A, Variability declines with age in a subset of motor response control regions, including the SEF, bilateral putamen, and left pPC. B, Parallel trajectories in executive control regions. Dashed lines indicate significant variability in intercepts, but not in slopes, and convey the range of interindividual variability in brain activation at all ages.

Figure 7.

Sex effects in trajectories exist predominantly in motor response control regions. Red and blue symbols denote whether there is significant age-related change for each sex. Black symbols indicate the significance of sex differences at ages 11, 16.7, and 23 years, ages selected a priori to reflect different stages of development.

Figure 8.

A, Increased activation in the dACC during corrected error trials is associated with better overall task performance, as indicated by lower AS error rates. B, Percentage of signal change in the dACC during corrected error trials mediates the effect of age (modeled as an inverse function) on AS error rates, as indicated by the product of coefficients test (MacKinnon et al., 2002).

Figure 9.

Results from voxelwise HLM analyses.

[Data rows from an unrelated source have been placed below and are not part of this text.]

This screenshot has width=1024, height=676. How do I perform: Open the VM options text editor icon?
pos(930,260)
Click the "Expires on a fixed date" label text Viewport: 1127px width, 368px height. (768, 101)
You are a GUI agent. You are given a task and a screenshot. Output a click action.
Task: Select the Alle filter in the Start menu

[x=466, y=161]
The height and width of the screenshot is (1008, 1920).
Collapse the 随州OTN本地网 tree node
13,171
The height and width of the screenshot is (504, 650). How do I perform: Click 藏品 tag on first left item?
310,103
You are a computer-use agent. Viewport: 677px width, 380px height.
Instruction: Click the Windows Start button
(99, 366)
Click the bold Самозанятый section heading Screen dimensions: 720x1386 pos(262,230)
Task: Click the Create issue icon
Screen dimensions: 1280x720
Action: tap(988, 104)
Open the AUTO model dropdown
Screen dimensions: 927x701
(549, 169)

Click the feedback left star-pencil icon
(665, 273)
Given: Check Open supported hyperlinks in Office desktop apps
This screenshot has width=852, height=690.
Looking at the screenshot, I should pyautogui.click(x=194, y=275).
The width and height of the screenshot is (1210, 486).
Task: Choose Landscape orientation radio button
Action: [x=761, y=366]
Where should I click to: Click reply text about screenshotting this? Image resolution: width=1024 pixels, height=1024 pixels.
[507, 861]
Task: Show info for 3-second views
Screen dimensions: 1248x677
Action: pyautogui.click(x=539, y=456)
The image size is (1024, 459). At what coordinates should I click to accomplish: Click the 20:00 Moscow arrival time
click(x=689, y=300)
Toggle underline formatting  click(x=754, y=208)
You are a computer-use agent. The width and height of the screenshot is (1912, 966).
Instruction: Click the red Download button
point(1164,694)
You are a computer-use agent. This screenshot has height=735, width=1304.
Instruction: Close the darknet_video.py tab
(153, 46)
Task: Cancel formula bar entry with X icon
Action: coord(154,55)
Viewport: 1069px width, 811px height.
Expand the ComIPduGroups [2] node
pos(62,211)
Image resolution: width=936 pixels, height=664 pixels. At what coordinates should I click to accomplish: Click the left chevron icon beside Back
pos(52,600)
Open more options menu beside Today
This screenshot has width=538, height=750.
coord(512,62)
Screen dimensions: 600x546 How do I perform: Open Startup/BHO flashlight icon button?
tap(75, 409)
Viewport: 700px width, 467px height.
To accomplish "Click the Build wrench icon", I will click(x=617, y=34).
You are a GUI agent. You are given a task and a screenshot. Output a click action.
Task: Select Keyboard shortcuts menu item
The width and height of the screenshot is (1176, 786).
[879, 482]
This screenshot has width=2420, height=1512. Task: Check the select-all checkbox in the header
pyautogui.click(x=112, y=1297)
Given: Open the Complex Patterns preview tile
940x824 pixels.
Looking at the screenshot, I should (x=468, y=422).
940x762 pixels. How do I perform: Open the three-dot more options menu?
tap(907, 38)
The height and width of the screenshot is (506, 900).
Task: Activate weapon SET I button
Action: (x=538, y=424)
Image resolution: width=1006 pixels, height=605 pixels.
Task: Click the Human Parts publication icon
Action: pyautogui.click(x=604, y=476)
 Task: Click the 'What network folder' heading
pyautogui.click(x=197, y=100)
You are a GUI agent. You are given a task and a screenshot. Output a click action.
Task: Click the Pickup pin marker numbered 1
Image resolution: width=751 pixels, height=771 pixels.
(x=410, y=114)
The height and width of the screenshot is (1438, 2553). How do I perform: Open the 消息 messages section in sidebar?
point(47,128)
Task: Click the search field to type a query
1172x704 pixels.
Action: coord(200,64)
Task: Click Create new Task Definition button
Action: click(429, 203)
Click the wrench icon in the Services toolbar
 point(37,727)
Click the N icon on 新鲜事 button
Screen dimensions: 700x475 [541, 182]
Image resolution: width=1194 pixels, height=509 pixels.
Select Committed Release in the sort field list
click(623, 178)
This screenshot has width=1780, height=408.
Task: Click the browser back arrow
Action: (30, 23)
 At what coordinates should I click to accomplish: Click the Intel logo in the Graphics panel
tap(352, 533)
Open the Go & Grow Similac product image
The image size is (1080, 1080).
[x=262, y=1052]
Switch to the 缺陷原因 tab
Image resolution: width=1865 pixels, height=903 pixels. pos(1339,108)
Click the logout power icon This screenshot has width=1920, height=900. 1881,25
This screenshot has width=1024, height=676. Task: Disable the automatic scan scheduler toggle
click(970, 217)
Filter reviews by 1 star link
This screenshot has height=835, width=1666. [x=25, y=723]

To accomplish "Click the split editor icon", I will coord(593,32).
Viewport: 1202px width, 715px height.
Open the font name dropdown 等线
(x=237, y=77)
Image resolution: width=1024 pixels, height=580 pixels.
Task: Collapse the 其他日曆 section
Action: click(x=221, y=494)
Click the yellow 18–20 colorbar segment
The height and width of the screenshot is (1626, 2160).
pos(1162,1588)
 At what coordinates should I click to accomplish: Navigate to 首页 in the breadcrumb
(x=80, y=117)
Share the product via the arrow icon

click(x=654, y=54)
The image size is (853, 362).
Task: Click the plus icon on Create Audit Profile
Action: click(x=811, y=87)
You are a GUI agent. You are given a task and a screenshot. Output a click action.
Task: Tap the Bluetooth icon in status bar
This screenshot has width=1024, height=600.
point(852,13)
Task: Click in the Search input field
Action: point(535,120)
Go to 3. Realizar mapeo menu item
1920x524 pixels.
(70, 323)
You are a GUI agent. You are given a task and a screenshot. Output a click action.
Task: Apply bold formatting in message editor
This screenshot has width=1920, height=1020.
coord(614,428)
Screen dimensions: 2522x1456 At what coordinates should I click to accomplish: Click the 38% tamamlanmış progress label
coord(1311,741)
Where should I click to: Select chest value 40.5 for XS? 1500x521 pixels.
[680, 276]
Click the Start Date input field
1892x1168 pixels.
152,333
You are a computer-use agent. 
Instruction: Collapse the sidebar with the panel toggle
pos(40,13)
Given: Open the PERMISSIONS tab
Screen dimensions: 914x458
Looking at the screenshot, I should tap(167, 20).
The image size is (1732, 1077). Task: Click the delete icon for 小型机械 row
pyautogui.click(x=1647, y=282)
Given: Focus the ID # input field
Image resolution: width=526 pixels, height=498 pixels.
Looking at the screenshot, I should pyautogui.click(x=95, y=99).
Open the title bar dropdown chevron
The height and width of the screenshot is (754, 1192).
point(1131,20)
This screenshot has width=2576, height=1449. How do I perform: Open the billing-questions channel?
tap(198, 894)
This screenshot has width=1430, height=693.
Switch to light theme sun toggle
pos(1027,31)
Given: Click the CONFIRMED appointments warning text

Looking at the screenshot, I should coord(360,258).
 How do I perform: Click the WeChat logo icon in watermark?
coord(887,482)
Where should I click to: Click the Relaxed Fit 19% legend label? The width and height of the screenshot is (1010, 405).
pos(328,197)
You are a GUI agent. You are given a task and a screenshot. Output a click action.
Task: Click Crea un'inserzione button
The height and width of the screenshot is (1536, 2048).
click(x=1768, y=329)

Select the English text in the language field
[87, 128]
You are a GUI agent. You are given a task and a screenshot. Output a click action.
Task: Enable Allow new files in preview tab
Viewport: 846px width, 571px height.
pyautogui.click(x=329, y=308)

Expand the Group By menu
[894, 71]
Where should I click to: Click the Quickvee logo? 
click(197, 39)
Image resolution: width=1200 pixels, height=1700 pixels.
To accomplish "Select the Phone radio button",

All maps are based on the inverse age model, which was the best-fitting regression for all voxels during both correct trials and corrected error trials. A–C, Statistical maps for activation associated with AS-corrected error trials (A) and AS correct trials (B, C) illustrate regression coefficients for the slope term, in voxels that surpassed a thresholded t value and after cluster correction. Axial slices in C serve to highlight areas not readily evident from AS correct trials cortical surface maps. These illustrate activation in the right inferior frontal gyrus (z = 26.5, left image) and right middle frontal gyrus (z = 11.4, right image). In the dACC (A) and selected prefrontal clusters (C), trajectories determined by the average intercept and slope values for a given cluster are displayed.